◆ **EXERCISE PROMPT**
Find the lines in the entries that follow where the word "Click" occurs, and state how many there are, with no other words.
(Beginning of INPUT MATERIAL)
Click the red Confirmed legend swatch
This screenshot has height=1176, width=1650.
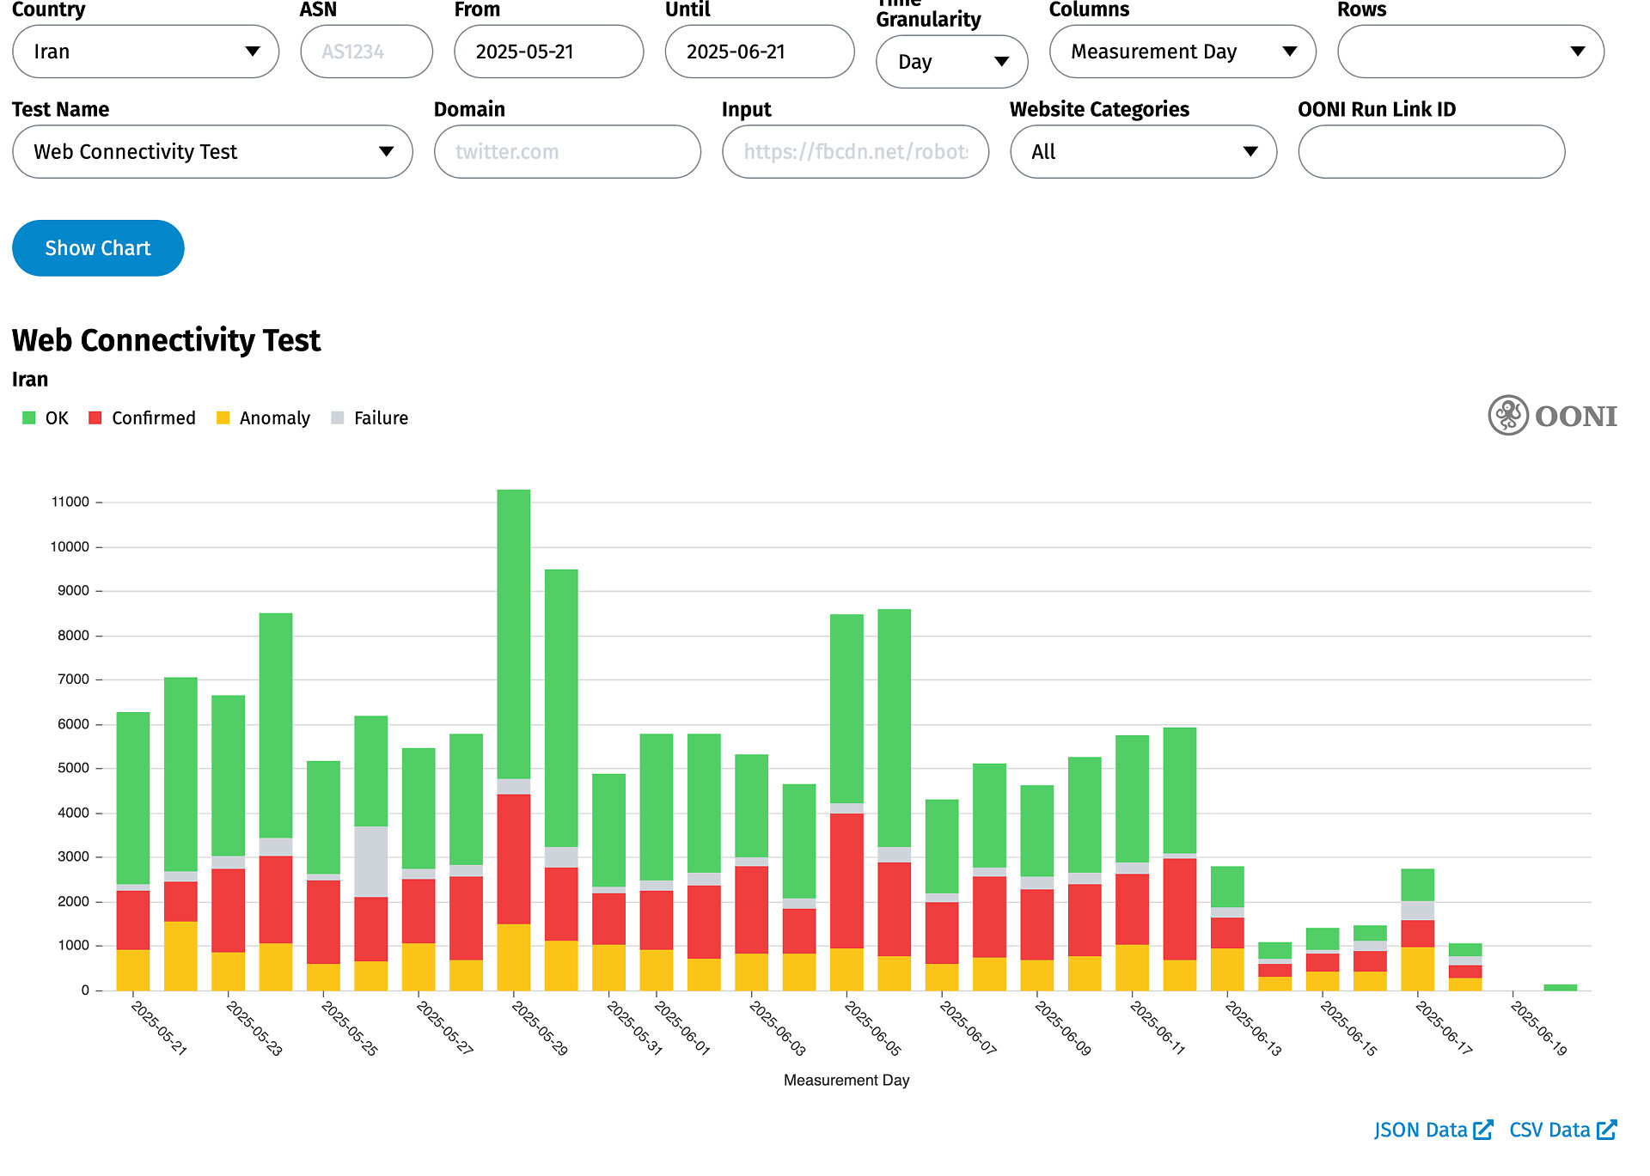95,418
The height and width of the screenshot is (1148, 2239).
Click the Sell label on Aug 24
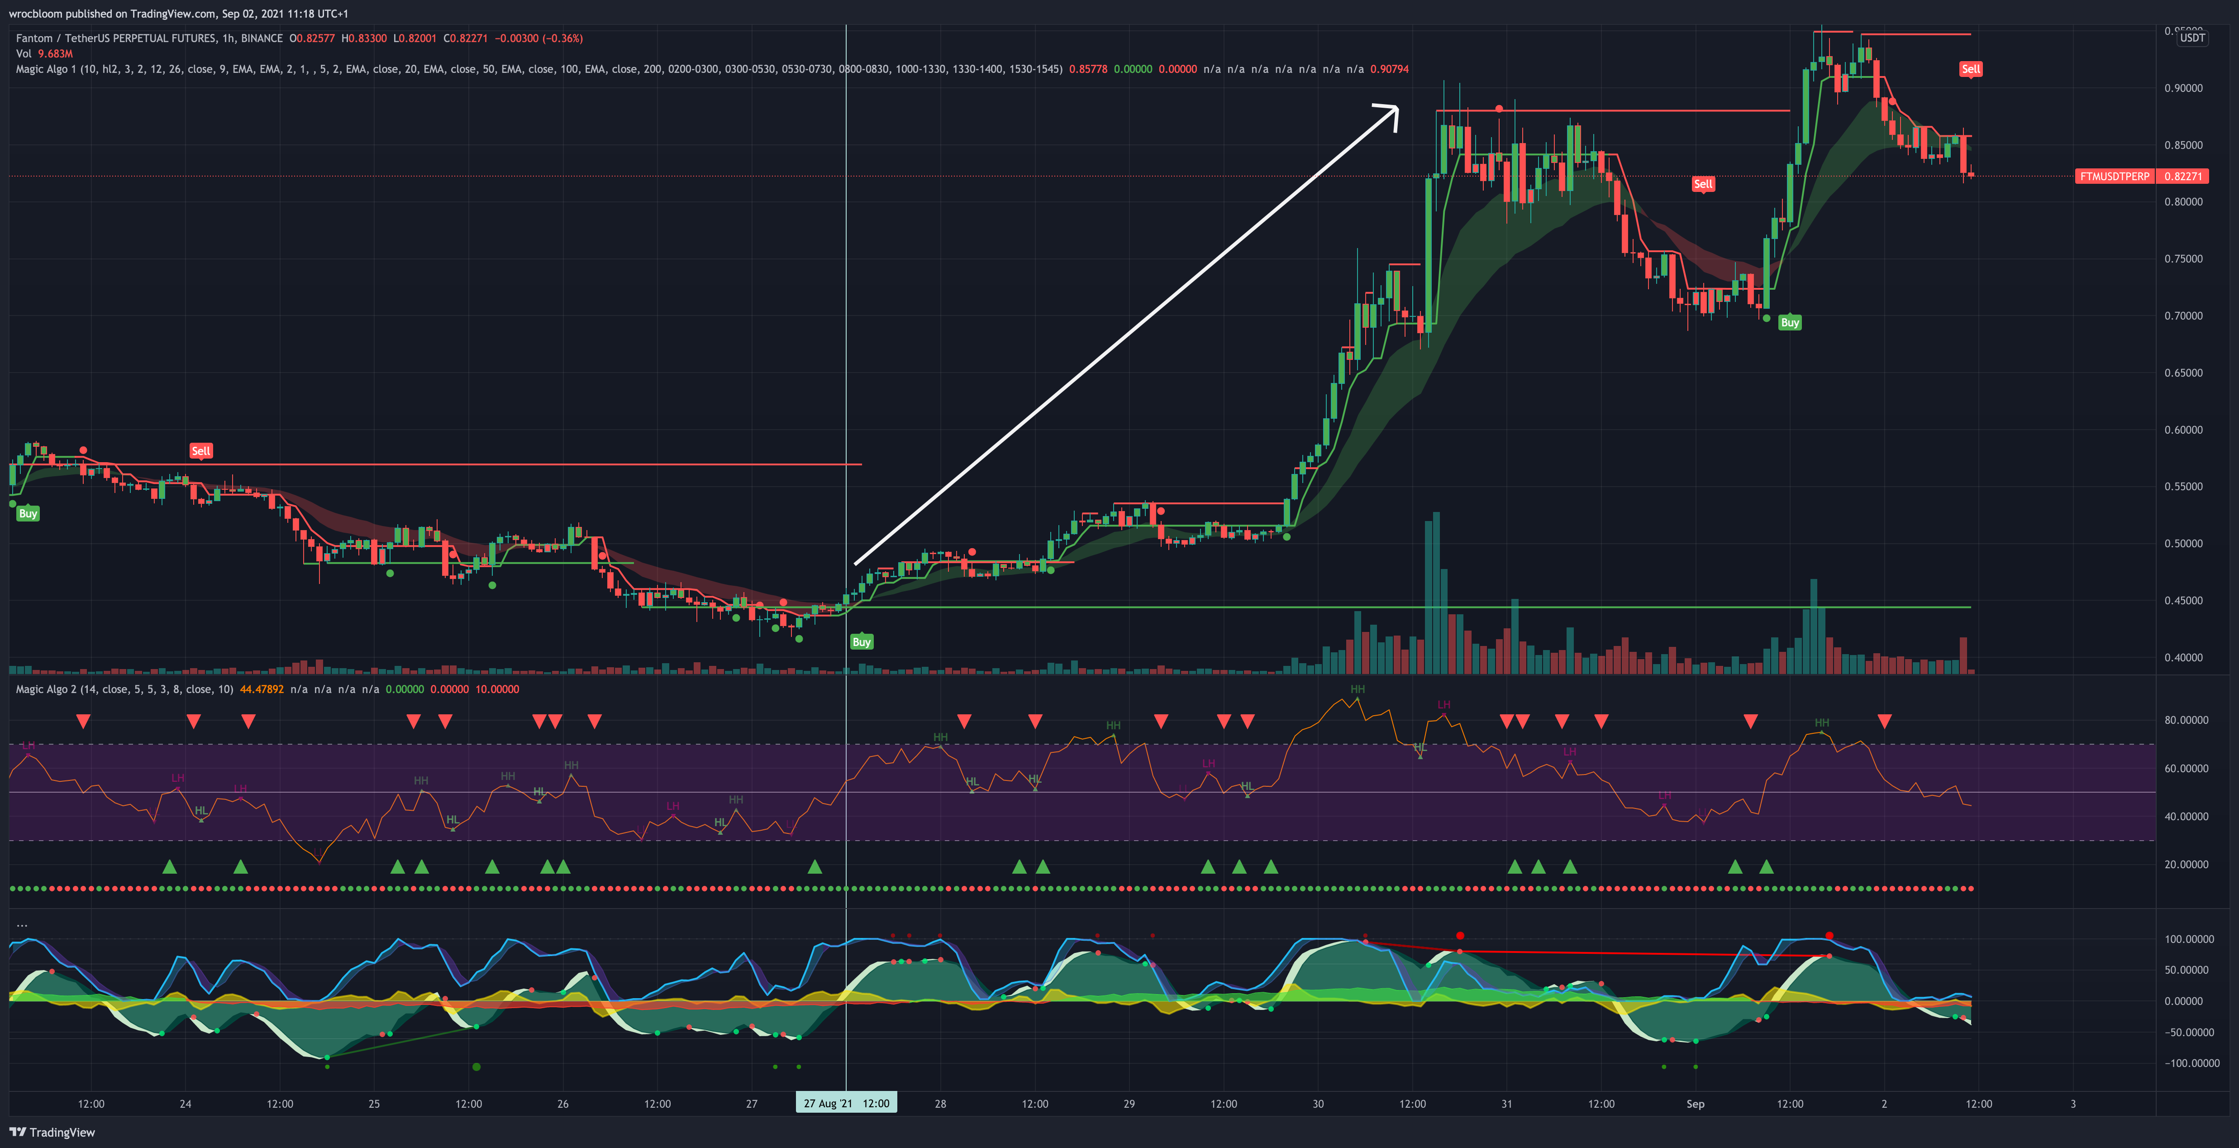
(End of INPUT MATERIAL)
◆ **SOLUTION TO THE PROBLEM**
2